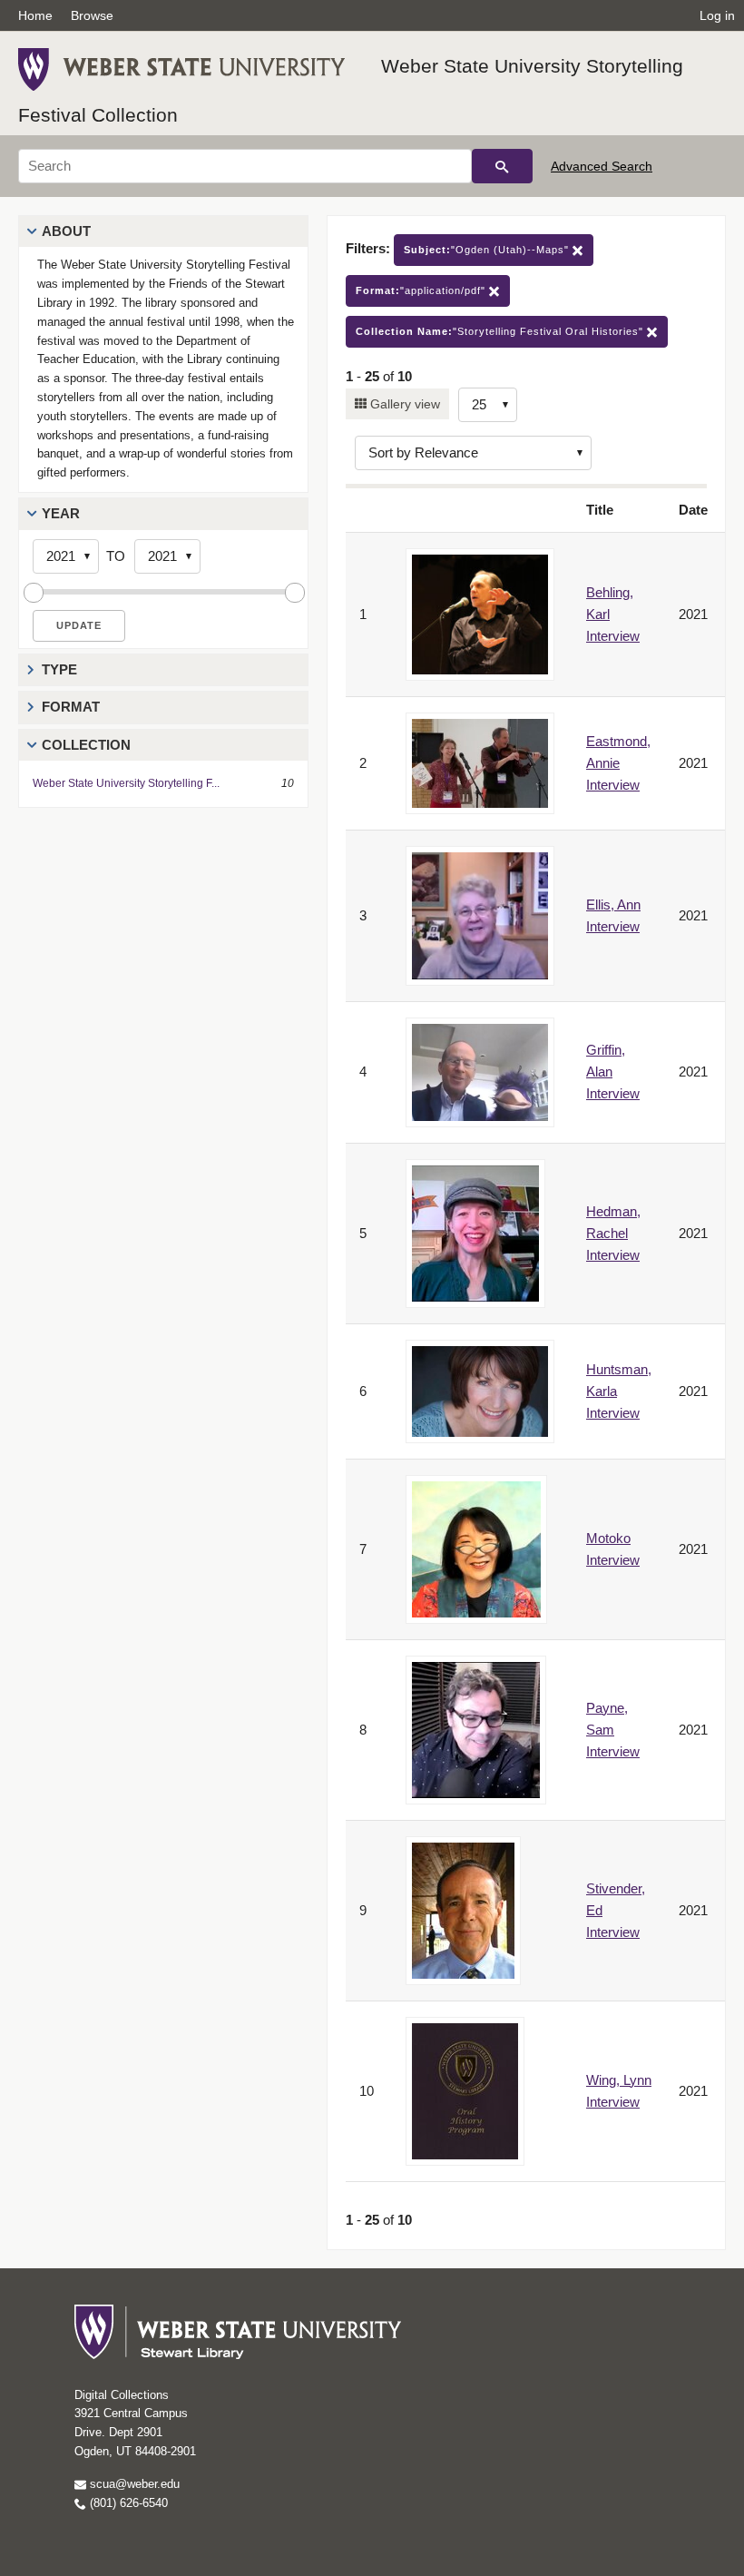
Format (71, 706)
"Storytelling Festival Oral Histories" (501, 331)
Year (61, 513)
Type (59, 669)
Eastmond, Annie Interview (618, 762)
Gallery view (403, 404)
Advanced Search (601, 166)
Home (35, 15)
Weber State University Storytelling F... (126, 783)
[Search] (502, 166)
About (66, 231)
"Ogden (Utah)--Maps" (488, 249)
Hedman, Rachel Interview (613, 1233)
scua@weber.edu (133, 2484)
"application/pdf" (422, 290)
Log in (717, 15)
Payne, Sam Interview (613, 1729)
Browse (92, 15)
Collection (86, 744)
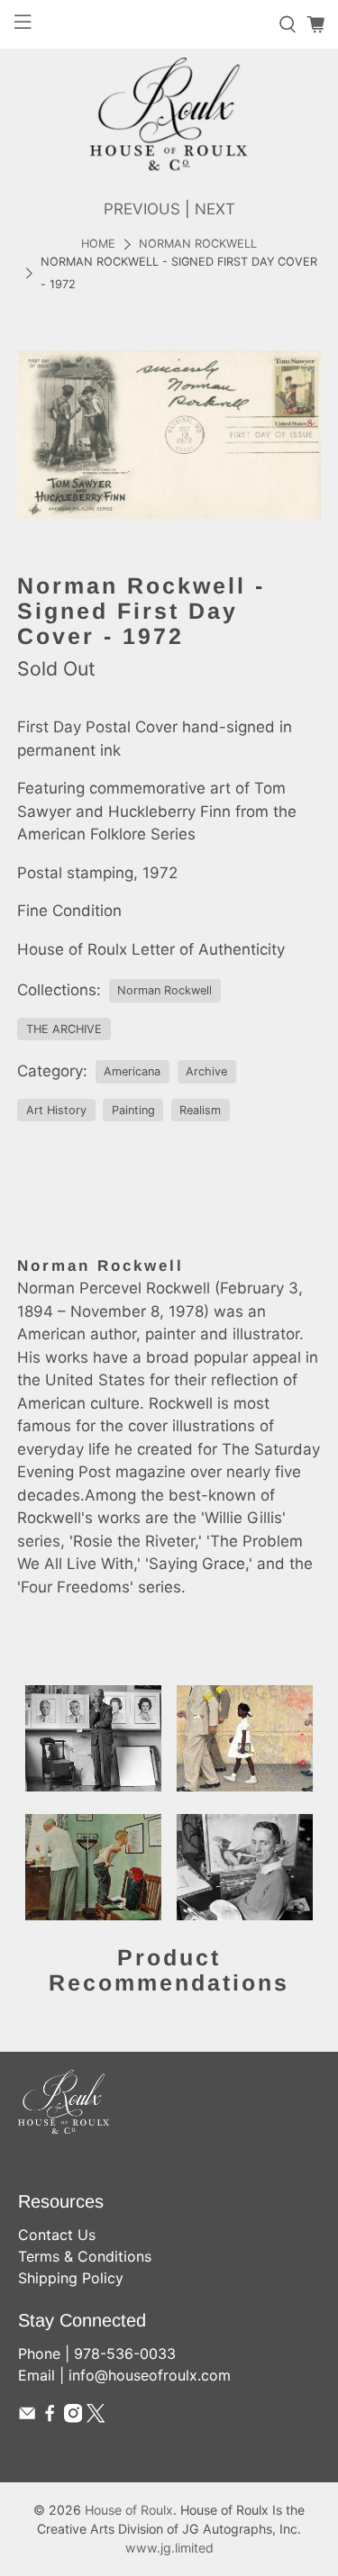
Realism (200, 1110)
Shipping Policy (70, 2278)
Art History (56, 1110)
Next (215, 209)
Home (98, 244)
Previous (142, 209)
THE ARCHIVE (64, 1029)
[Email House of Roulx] (27, 2417)
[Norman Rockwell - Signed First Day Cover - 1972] (168, 434)
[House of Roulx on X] (96, 2417)
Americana (132, 1071)
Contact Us (57, 2235)
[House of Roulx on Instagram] (73, 2417)
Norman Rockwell (198, 244)
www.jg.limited (169, 2547)
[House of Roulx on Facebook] (50, 2417)
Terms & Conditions (84, 2256)
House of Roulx (129, 2509)
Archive (206, 1071)
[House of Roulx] (169, 114)
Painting (133, 1110)
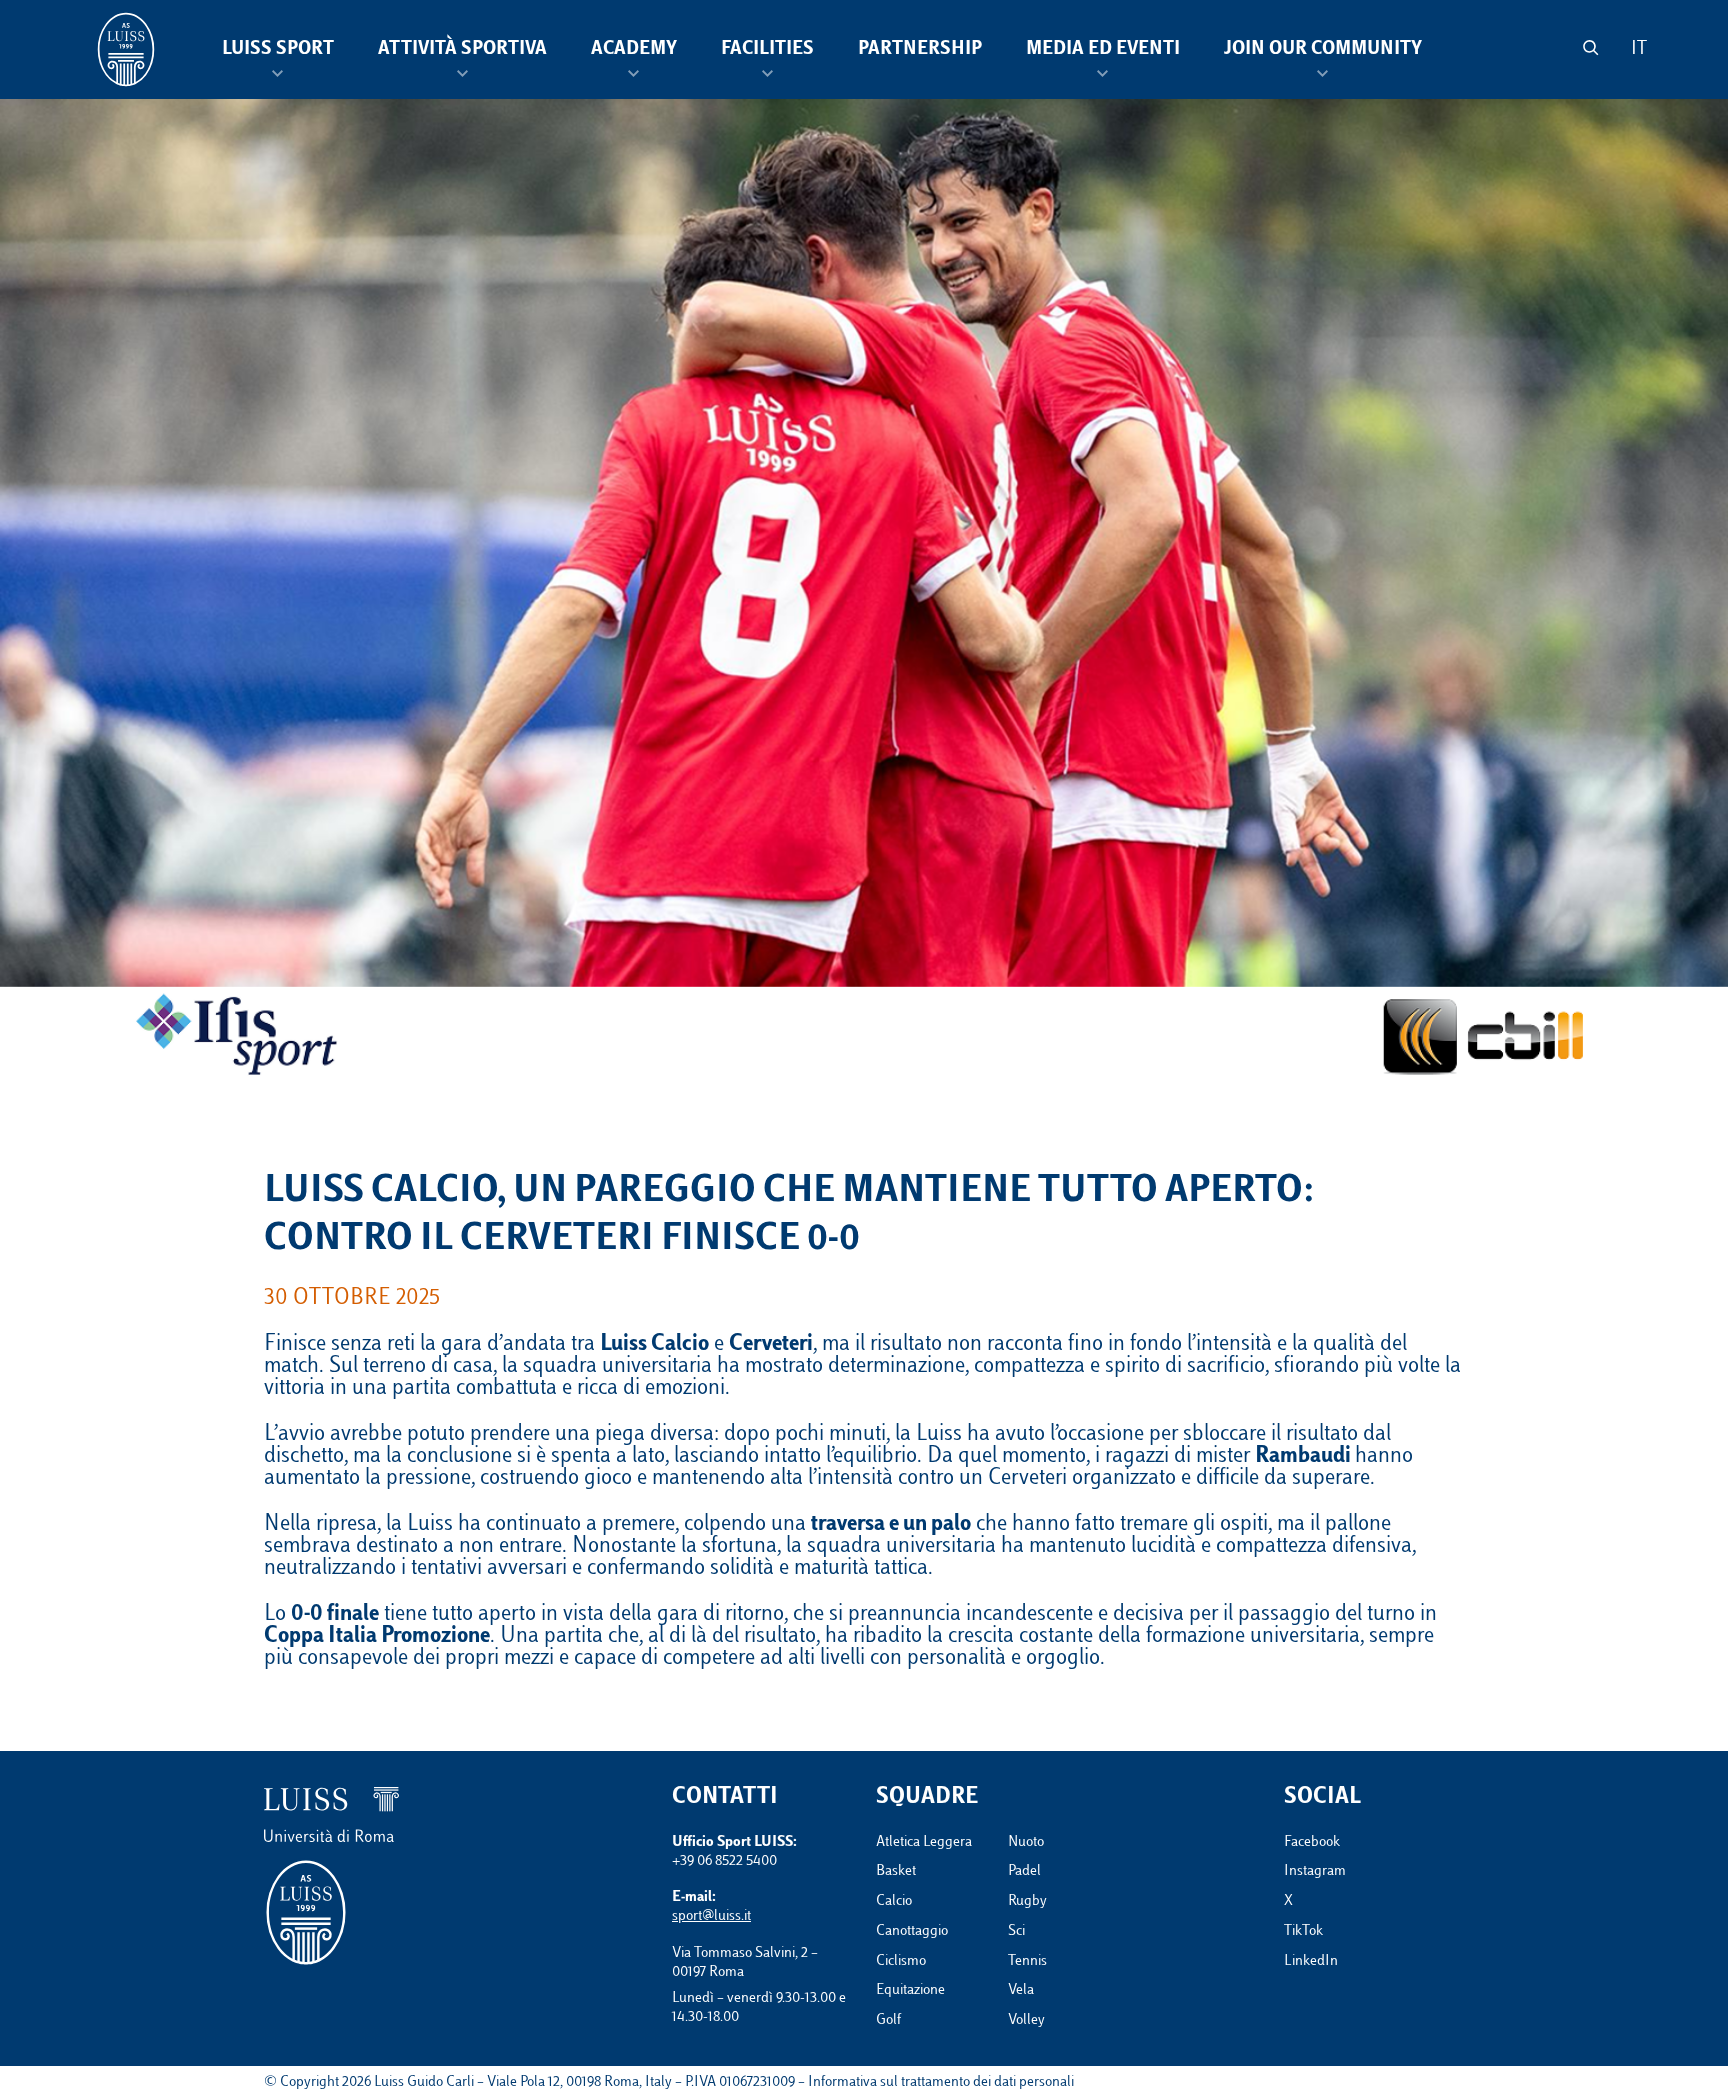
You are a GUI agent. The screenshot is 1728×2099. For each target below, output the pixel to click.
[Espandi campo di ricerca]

> **Problem to solve**: How many lines of the listing include the string "Storytelling"? Respond with the number only.

> **Solution**: 2